- _Problem details_
Nothing but the records beneath, reproduced exactly, should appear in the answer.

Records from a data collection
|---|

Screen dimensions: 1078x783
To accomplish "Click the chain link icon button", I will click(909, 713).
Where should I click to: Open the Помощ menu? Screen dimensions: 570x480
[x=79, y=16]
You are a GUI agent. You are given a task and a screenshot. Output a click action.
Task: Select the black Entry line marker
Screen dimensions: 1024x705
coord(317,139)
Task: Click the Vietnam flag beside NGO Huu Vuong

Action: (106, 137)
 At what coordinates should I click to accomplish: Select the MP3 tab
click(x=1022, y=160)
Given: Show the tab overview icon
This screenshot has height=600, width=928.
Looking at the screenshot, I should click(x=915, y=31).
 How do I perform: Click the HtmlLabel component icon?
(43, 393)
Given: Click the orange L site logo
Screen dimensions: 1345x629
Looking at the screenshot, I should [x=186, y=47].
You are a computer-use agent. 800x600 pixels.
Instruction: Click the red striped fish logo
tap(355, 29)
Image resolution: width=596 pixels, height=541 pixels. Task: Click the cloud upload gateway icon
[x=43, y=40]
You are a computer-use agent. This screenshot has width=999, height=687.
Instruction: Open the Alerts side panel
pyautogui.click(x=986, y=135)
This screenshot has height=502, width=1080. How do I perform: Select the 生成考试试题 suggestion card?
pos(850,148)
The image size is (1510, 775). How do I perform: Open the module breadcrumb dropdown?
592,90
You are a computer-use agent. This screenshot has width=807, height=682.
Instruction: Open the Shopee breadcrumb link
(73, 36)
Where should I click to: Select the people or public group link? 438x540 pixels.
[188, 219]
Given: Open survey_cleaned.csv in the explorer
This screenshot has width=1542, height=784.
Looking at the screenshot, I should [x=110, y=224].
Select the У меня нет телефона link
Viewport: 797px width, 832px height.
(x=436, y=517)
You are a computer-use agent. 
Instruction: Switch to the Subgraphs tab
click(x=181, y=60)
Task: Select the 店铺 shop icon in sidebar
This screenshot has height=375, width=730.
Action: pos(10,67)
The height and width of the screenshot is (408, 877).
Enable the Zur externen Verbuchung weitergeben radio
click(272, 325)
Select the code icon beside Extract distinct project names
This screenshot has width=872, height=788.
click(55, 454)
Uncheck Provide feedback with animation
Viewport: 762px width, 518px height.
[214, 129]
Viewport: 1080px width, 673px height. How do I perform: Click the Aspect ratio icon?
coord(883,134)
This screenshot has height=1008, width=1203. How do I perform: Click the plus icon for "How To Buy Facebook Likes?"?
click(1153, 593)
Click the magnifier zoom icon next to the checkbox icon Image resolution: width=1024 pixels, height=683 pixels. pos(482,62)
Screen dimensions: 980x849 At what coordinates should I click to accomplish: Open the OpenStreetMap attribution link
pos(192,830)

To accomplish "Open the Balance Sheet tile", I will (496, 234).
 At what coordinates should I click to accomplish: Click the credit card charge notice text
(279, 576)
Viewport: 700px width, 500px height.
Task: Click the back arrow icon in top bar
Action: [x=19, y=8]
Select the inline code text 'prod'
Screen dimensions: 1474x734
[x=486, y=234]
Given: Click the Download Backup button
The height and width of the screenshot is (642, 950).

|---|

- _Answer space_
Screen dimensions: 1078x783
To accomplish "Click the chain link icon button", I will click(909, 713).
Where should I click to: Open the Помощ menu? Screen dimensions: 570x480
[x=79, y=16]
You are a GUI agent. You are given a task and a screenshot. Output a click action.
Task: Select the black Entry line marker
Screen dimensions: 1024x705
coord(317,139)
Task: Click the Vietnam flag beside NGO Huu Vuong

Action: (106, 137)
 At what coordinates should I click to accomplish: Select the MP3 tab
click(x=1022, y=160)
Given: Show the tab overview icon
This screenshot has height=600, width=928.
Looking at the screenshot, I should click(x=915, y=31).
 How do I perform: Click the HtmlLabel component icon?
(43, 393)
Given: Click the orange L site logo
Screen dimensions: 1345x629
Looking at the screenshot, I should [x=186, y=47].
You are a computer-use agent. 800x600 pixels.
Instruction: Click the red striped fish logo
tap(355, 29)
Image resolution: width=596 pixels, height=541 pixels. Task: Click the cloud upload gateway icon
[x=43, y=40]
You are a computer-use agent. This screenshot has width=999, height=687.
Instruction: Open the Alerts side panel
pyautogui.click(x=986, y=135)
This screenshot has height=502, width=1080. How do I perform: Select the 生成考试试题 suggestion card?
pos(850,148)
The image size is (1510, 775). How do I perform: Open the module breadcrumb dropdown?
592,90
You are a computer-use agent. This screenshot has width=807, height=682.
Instruction: Open the Shopee breadcrumb link
(73, 36)
Where should I click to: Select the people or public group link? 438x540 pixels.
[188, 219]
Given: Open survey_cleaned.csv in the explorer
This screenshot has width=1542, height=784.
Looking at the screenshot, I should [x=110, y=224].
Select the У меня нет телефона link
Viewport: 797px width, 832px height.
(x=436, y=517)
You are a computer-use agent. 
Instruction: Switch to the Subgraphs tab
click(x=181, y=60)
Task: Select the 店铺 shop icon in sidebar
This screenshot has height=375, width=730.
Action: pos(10,67)
The height and width of the screenshot is (408, 877).
Enable the Zur externen Verbuchung weitergeben radio
click(272, 325)
Select the code icon beside Extract distinct project names
This screenshot has width=872, height=788.
click(55, 454)
Uncheck Provide feedback with animation
Viewport: 762px width, 518px height.
[214, 129]
Viewport: 1080px width, 673px height. How do I perform: Click the Aspect ratio icon?
coord(883,134)
This screenshot has height=1008, width=1203. How do I perform: Click the plus icon for "How To Buy Facebook Likes?"?
click(1153, 593)
Click the magnifier zoom icon next to the checkbox icon Image resolution: width=1024 pixels, height=683 pixels. pos(482,62)
Screen dimensions: 980x849 At what coordinates should I click to accomplish: Open the OpenStreetMap attribution link
pos(192,830)

To accomplish "Open the Balance Sheet tile", I will (496, 234).
 At what coordinates should I click to accomplish: Click the credit card charge notice text
(279, 576)
Viewport: 700px width, 500px height.
Task: Click the back arrow icon in top bar
Action: [x=19, y=8]
Select the inline code text 'prod'
Screen dimensions: 1474x734
[x=486, y=234]
Given: Click the Download Backup button
The height and width of the screenshot is (642, 950).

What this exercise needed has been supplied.